Defendants in a multidistrict MTBE product liability litigation, including Sedgwick clients Shell Oil Company, Equilon Enterprises LLC and TMR Company, recently obtained a dismissal with prejudice of MTBE product liability claims brought by the city of Fresno, California. Fresno alleged that releases of gasoline containing the oxygenate MTBE at various Fresno-area service stations had impacted or threatened to impact Fresno’s water supply wells. Judge Shira A. Scheindlin ruled that Fresno’s failure to support those claims with evidence that the stations had impacted or threatened to impact Fresno’s wells did not simply mean that Fresno’s claims were not ripe; it meant that Fresno had “failed to prove an essential element of its claims” and therefore required those claims to be dismissed with prejudice. In re MTBE Prods. Liab. Litig. (City of Fresno v. Chevron U.S.A. Inc., et al.), slip op. (S.D.N.Y. March 5, 2014).

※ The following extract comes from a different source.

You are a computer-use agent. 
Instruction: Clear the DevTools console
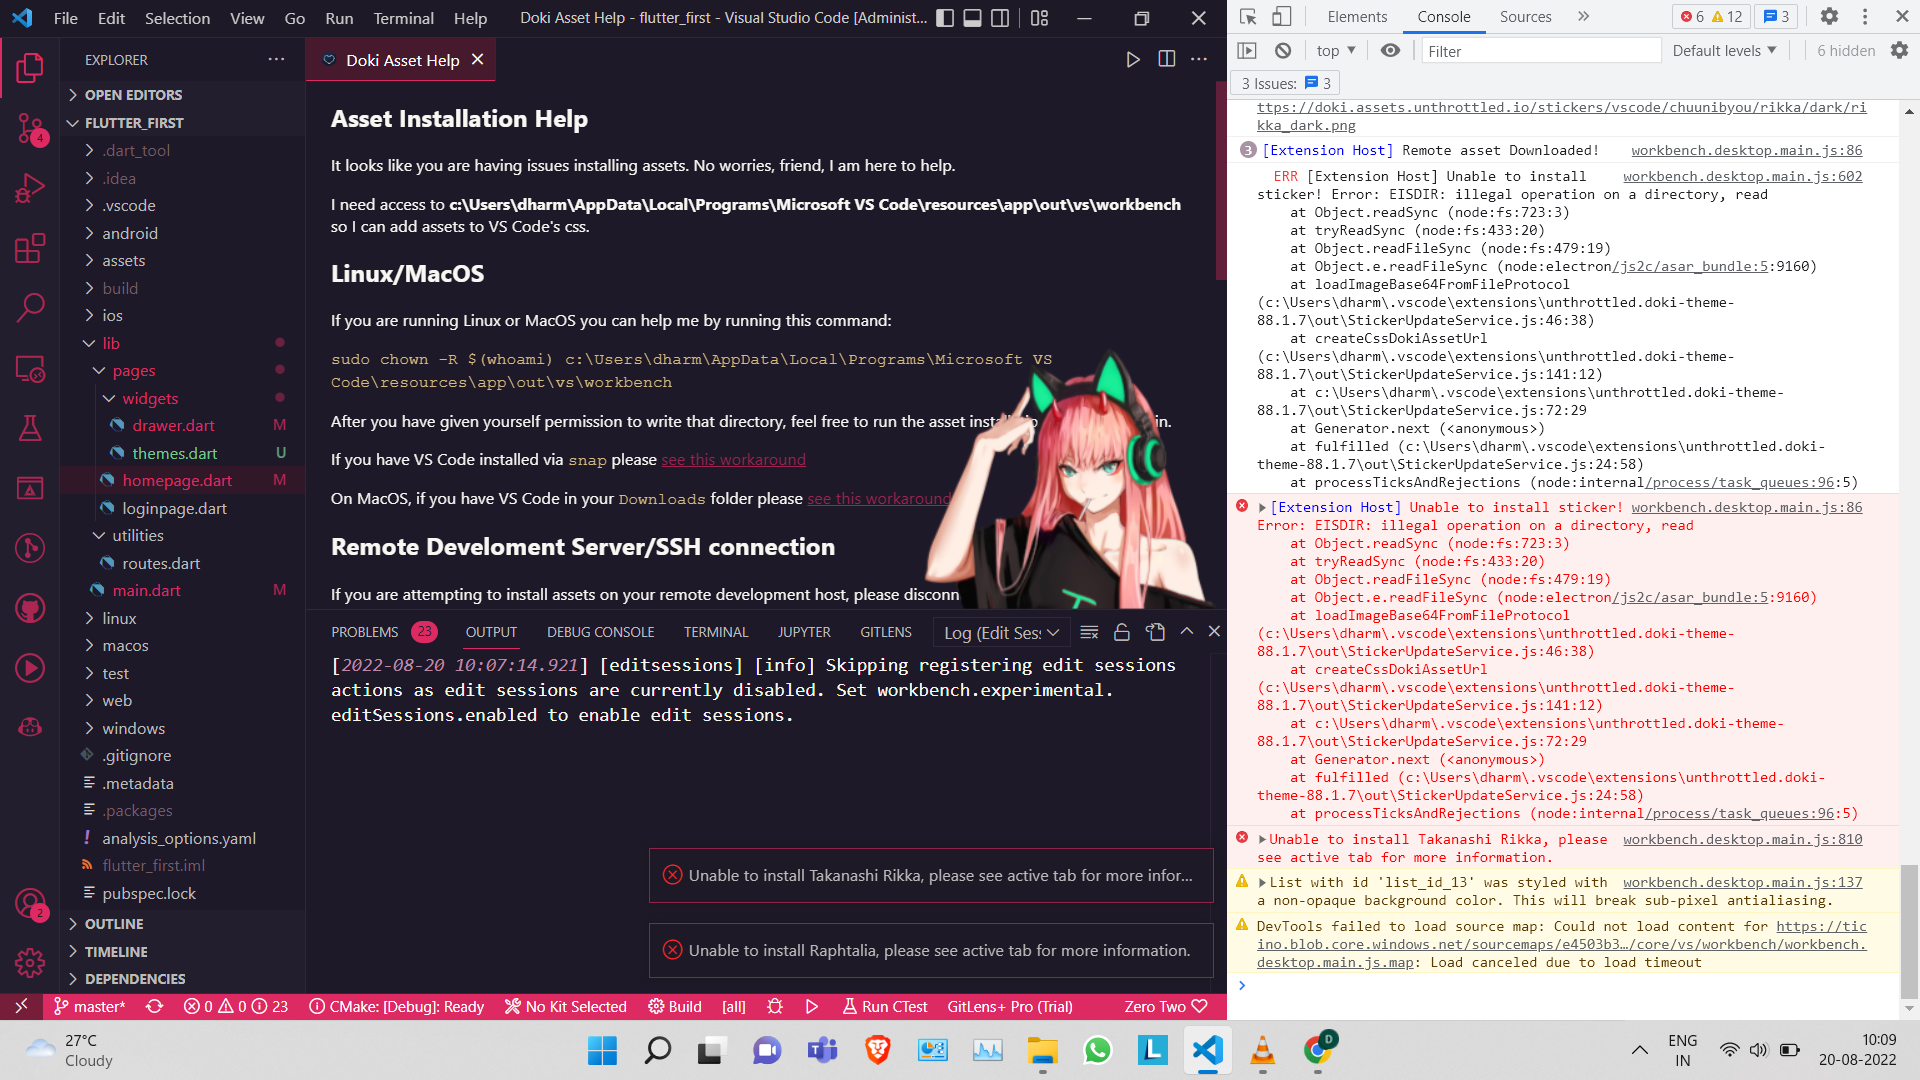[1283, 50]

In September 2013, Judge Scheindlin held that Fresno had failed to come forward with sufficient expert evidence from which a reasonable jury could find that its production wells were threatened by groundwater or soil contamination at a number of Fresno service stations, and entered summary judgment for defendants at those locations. In re MTBE Prods. Liab. Litig., 2013 WL 4830965 (S.D.N.Y. Sept. 10, 2013). Following that decision, Fresno stipulated that its evidence of alleged harm for all of the remaining stations in the case was no different than the insufficient evidence it had submitted in opposing summary judgment. Fresno insisted, however, that any dismissal of its remaining claims should be without prejudice to re-filing them because, Fresno argued, the court had merely ruled that Fresno’s failure to provide evidence of any actual or threatened harm simply meant that Fresno’s claims had not yet ripened.

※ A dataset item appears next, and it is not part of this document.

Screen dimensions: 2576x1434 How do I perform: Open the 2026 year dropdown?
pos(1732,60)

Judge Scheindlin disagreed, finding that Fresno misconstrued both her earlier decision and the doctrine of ripeness. As Judge Scheindlin observed, she granted the defendants’ motion for summary judgment because “Fresno did not have sufficient evidence linking defendants’ MTBE with current or threatened injury to drinking water in its jurisdiction.” Because Fresno’s evidence was “too speculative,” Judge Scheindlin found that the real problem with Fresno’s claims was not a lack of ripeness, but rather the lack of evidence on an essential element of the claims. Therefore, dismissal with prejudice was the appropriate remedy.